Module 3: Subtype Analysis

Run in one command

mkdir s3
cd s3
baseDir=/your/path/to/PipeOne/
nextflow run ${baseDir}/s3_Subtype.nf -profile docker \
    --rawdir ../test_dat/s3_subtype/00_rawdata/ \
    --clinical ../test_dat/s3_subtype/KIRP_cli.OS.csv 

Options

Required:

--rawdir <str>  directory contain RNA-seq result tables produce in module 1
--clinical <str> Clinical information file

Optional:

--var_topK <int>   top K most variance features for each table. default [1000]
-- cluster_range <str> cluster of to test in Kmeans default ["3-8"]
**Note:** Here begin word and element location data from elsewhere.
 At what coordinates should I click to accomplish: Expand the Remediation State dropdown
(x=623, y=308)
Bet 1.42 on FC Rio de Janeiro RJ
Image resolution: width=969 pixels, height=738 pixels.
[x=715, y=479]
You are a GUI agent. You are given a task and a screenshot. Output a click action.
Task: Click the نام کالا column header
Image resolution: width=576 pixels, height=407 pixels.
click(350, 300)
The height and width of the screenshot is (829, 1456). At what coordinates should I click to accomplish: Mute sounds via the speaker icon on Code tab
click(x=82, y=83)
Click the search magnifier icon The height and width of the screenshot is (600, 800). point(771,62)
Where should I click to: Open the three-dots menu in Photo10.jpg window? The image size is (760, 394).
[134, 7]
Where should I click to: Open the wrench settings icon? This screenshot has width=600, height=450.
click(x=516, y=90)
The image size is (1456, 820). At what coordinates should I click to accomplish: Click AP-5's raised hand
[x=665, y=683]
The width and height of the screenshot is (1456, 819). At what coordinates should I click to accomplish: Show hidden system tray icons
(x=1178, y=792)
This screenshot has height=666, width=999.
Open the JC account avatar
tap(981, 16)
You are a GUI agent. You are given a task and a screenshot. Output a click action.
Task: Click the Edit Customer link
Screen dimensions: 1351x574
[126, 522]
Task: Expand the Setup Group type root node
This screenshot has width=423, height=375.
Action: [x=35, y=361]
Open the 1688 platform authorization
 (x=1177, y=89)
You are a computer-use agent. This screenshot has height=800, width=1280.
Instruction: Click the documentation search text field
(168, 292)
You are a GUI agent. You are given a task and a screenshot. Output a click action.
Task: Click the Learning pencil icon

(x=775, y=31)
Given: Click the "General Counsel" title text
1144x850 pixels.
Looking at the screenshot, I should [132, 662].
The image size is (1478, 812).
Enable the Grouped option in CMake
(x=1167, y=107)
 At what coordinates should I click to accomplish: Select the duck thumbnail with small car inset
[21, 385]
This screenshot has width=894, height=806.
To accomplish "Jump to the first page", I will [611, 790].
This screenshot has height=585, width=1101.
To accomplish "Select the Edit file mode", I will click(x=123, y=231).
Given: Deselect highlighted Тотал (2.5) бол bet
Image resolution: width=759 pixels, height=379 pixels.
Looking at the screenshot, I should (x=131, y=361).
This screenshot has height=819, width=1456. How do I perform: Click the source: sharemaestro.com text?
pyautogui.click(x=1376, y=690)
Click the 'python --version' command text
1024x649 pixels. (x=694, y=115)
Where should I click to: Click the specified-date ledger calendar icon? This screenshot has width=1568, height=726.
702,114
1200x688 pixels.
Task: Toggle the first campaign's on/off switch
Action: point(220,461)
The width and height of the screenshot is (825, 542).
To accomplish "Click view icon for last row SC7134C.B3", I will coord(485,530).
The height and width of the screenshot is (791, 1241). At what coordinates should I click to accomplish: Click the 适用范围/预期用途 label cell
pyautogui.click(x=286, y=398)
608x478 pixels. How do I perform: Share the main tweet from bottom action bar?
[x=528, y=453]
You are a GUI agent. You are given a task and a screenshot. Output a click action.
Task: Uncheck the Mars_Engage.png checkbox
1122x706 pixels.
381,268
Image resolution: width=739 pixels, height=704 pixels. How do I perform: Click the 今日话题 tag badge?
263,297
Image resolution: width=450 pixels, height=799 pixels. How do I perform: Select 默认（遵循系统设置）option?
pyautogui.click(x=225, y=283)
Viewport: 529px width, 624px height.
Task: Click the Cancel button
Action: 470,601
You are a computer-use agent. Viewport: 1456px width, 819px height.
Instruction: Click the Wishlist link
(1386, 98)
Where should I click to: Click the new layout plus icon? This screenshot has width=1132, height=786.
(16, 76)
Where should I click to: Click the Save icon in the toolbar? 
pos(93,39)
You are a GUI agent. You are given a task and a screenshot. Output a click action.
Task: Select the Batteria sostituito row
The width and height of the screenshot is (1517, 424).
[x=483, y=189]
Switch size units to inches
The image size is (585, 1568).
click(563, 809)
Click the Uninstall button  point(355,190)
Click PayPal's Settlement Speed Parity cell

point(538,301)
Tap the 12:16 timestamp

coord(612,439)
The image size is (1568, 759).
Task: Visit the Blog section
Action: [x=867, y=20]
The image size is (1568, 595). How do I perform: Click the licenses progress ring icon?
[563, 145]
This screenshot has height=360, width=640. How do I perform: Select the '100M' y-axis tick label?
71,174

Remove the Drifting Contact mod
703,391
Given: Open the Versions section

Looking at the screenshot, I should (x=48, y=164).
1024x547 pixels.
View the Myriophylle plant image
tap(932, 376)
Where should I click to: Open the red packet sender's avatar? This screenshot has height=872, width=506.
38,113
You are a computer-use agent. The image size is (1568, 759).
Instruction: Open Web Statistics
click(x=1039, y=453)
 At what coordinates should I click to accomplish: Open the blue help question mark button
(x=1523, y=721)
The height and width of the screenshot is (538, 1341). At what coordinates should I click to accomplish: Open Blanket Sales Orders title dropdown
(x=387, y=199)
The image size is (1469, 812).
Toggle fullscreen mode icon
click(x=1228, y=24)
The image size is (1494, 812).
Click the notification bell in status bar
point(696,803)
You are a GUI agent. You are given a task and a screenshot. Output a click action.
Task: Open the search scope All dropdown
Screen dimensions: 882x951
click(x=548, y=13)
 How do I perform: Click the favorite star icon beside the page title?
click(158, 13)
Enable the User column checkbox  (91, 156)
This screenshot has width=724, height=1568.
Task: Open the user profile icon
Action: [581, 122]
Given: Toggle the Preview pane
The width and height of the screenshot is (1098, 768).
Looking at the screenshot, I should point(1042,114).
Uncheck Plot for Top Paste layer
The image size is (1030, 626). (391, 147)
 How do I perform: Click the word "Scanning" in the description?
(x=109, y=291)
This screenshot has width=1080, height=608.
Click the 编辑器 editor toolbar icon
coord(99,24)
--clinical Clinical information The clinical file must contain three columns, the column names are Sample, Event, Time_to_event - For example

$ head KIRP_cli.OS.csv
Sample,Event,Time_to_event
105248a5-eb2a-4336-b76c-cb759f45e45b_gdc_realn_rehead,0,214
e263e4a0-1489-40a9-8e89-9ee6aa19cdc7_gdc_realn_rehead,0,2298
be3d303c-ba1a-4cf8-a8a5-b5adcae05d14_gdc_realn_rehead,0,1795
dc5d11b5-742f-4740-acd0-2806962d9d1b_gdc_realn_rehead,1,1771
291bab1e-5d83-4b8f-9212-ecec1278ea1a_gdc_realn_rehead,0,3050
5779df14-6e54-4f72-97d3-5486e31ffc5d_gdc_realn_rehead,0,1731
a58cd3b2-3b69-4677-87f3-82b256bbcc48_gdc_realn_rehead,1,139
753f54d4-1994-4a3a-adeb-a37df28973d6_gdc_realn_rehead,0,2790
ff1a9e27-04bb-4732-8631-4ffad26c700e_gdc_realn_rehead,0,2294

Results

main result
  • record_log_rank_test_pvalue.csv, Survival difference of different classification results

  • clusters cluster reuslt and survival curve plots

    • clusters/eval_cluster_num/lowDim=*_alpha=*_gamma=*_clusters=*_clustering.csv Kmeans cluster base of H matrix
    • clusters/eval_cluster_num/lowDim=*_alpha=*_gamma=*_silhouette_score.png silhouette width plot of cluster results
    • clusters/surv_curve/low_dim=*_alpha=*_gamma=*_clustering.pdf survival plot of Kmeans cluster results
  • FeatureSelection Random Forest results

    • RF_best_params_settings_for_feature_selection.csv best Random Forest parameter and accuracy
    • feature*_importance.csv Random Forest feature importance
    • RF_params_setting_record.txt all Random Forest parameter and accuracy
Intermediate files
  • NMF results of Non-negative matrix factorization (NMF) under different parameters

    • weight_* weight matrix W of NMF
    • X_* H matrix
  • data_randomForest selected data for running random Forest

    • lowDim=*_alpha=*_gamma=*_clusters=*_clustering.csv selected clustering result
    • top* top K features in W matrix used for Random Forest training
  • rf_my_record.csv Random Forest accuary record file

Run module 3 step by step ( Alternative )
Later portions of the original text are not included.